(RECORDS SUPPLIED begins)

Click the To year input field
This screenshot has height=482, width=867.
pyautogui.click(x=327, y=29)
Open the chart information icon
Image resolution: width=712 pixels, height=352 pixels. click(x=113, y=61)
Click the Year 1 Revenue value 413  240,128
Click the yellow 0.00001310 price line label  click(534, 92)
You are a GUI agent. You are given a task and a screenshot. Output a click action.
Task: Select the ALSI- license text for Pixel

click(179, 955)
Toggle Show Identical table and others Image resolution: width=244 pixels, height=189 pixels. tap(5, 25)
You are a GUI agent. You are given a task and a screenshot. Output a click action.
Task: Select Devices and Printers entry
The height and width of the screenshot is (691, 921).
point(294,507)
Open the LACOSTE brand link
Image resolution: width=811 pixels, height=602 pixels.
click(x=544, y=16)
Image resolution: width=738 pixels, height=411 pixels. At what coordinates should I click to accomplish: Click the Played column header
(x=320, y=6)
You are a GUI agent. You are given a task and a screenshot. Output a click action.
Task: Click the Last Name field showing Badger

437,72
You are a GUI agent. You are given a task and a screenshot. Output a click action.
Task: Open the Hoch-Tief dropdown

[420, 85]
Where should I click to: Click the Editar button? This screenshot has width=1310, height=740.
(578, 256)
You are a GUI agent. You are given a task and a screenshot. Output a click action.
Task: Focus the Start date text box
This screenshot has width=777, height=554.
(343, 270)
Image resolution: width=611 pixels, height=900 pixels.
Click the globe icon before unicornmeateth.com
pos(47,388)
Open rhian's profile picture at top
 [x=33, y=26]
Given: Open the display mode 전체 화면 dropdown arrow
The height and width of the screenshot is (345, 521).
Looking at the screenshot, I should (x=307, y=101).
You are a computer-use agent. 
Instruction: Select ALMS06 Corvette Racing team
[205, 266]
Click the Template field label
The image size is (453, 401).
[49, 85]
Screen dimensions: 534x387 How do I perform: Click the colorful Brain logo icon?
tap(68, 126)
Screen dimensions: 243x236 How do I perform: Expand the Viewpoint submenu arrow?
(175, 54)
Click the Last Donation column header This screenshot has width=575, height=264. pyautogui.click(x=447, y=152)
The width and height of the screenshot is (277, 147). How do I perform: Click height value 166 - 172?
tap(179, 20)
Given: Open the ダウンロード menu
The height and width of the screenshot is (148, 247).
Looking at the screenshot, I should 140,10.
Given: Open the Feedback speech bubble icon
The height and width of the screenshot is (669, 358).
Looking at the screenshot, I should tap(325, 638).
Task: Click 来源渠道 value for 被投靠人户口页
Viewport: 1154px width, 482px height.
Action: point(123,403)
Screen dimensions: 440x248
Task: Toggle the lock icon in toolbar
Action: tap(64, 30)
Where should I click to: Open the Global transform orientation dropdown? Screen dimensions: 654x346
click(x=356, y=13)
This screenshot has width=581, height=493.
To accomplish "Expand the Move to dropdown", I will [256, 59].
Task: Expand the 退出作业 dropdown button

(RECORDS SUPPLIED ends)

TASK ITEM: From the entries above, print the lines beginning at the one with "Screen dimensions: 534x387" and stopping after the one with "Given: Open the ダウンロード menu", exactly as written and with nothing else.

SOLUTION TO THIS TASK:
Screen dimensions: 534x387 How do I perform: Click the colorful Brain logo icon?
tap(68, 126)
Screen dimensions: 243x236 How do I perform: Expand the Viewpoint submenu arrow?
(175, 54)
Click the Last Donation column header This screenshot has width=575, height=264. pyautogui.click(x=447, y=152)
The width and height of the screenshot is (277, 147). How do I perform: Click height value 166 - 172?
tap(179, 20)
Given: Open the ダウンロード menu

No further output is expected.